Influenced by Ibsen, the love triangle between the heroine, her dull pastor husband and a young poet that is the plot of Candida appeared to confuse Brazilian theatre critics. While the play was received with enthusiasm in Rio, São Paulo critics were unimpressed. Again, it was the fundamental alteration of Shaw’s Candida in the Brazilian adaptation of the play that was criticized. Haddad attributes the critical difference between the reception of the play as a matter of the Paulista critics reading the play before attending the performance.
Zé Henrique de Paula directed the most successful production of Candida in 2008. Theatre reviewing was diminished by the military dictatorship; however, the review of Barbara Heliodora, who served as the drama critic of O Globo till the age of ninety was the only critic to engage with the details of the production concluded that the production with its music and other contemporary details was unfaithful to Shaw. Once again, Shaw had been adapted for a Brazilian audience interested in entertainment rather than social drama.
In Mrs. Warren’s Profession Shaw defended a woman’s right to prostitute herself as an ultimate solution to earning enough money to live a dignified life, and in doing so, Shaw challenged English censorship. When the play was produced in New York’s Garrick Theatre in 1905, the cast was arrested. Published first in Brazil in 1947, Mrs. Warren’s Profession was ignored until the 1960 Teatro dos Sete production of the play in Rio. Henrique Oscar’s review in the Diário de Notίcias of the production gave special praise to Fernanda Montenegro’s portrayal of Vivie Warren. Many ILS readers will recognize Montenegro from her role in the 1998 film Central Station for which she was nominated for an Academy Award. (In the tradition of the Shavian “new woman,” Montenegro told the Brazilian senate in 2006, “Culture is above all a social need. It is not a frivolity.”)
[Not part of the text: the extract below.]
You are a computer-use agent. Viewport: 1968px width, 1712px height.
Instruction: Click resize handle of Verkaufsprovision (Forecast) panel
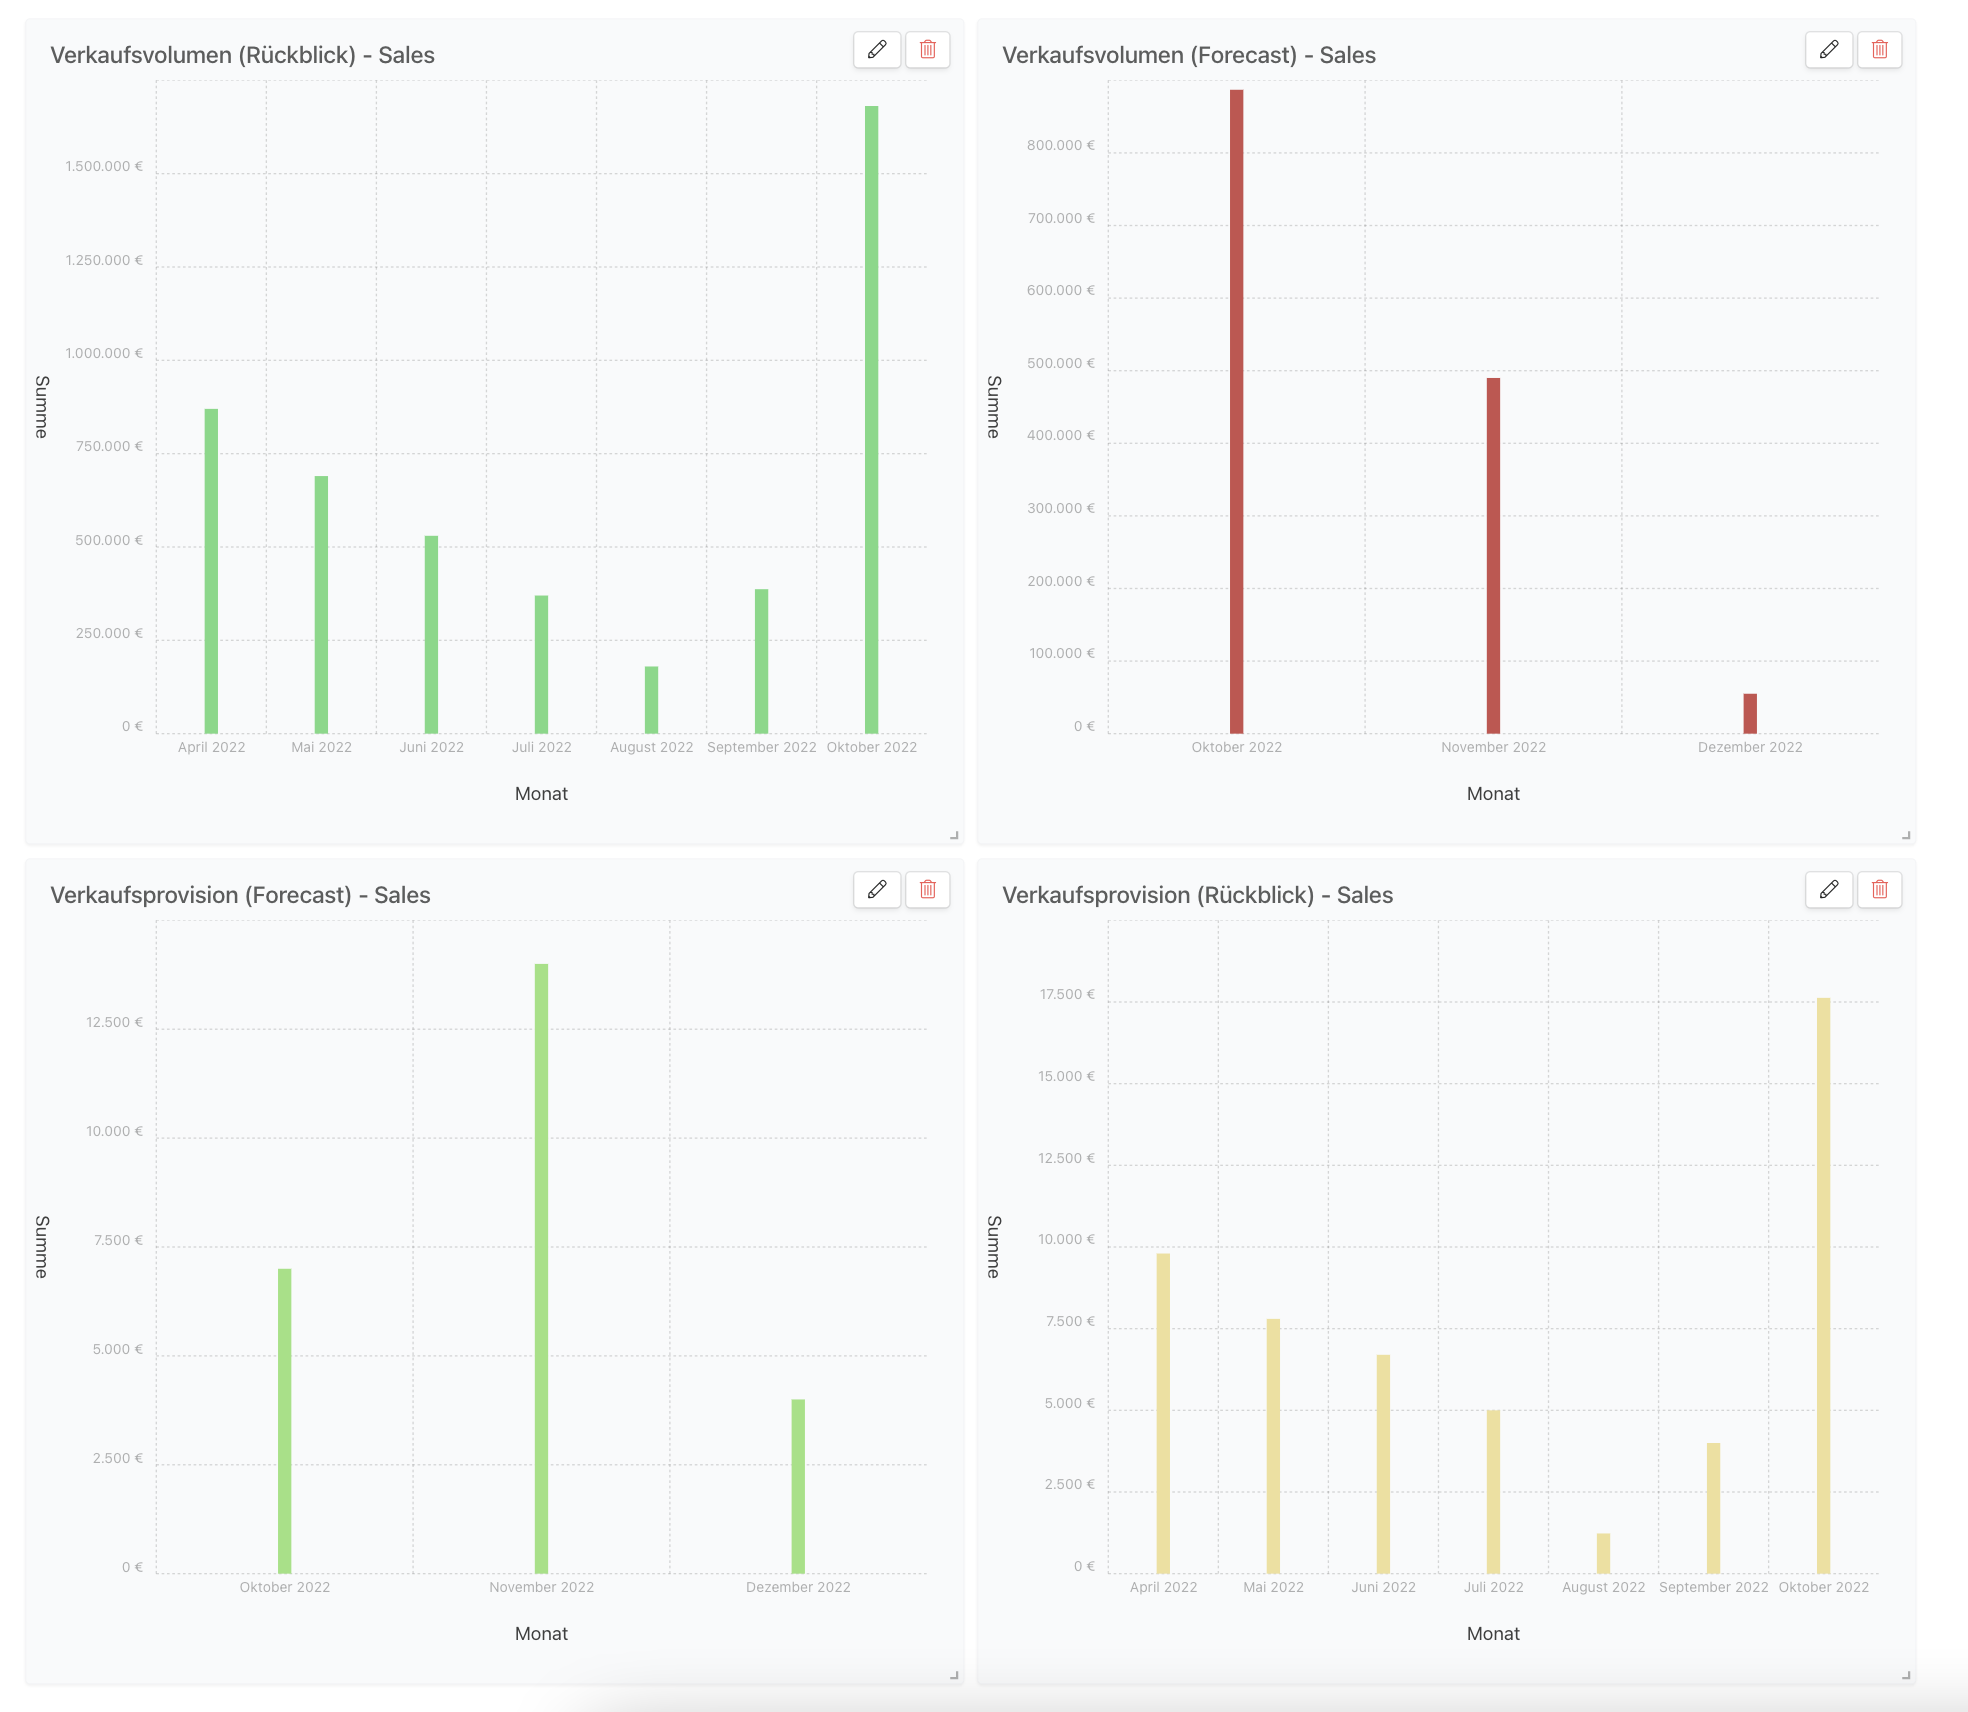[x=954, y=1674]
In many ways, the military dictatorship that started with military coup in 1964 and lasted until 1985 resulted in dark theatres in the country and the disappearance of serious theatrical criticism. During that period, the telenovela replaced the theatre as the major entertainment outlet for Brazilian audiences and yet, as Haddad demonstrates in her excellent analysis of Shaw in Brazil, there have been some successful productions in Rio and São Paulo for audiences who, despite their cultural differences, are drawn to Shavian drama.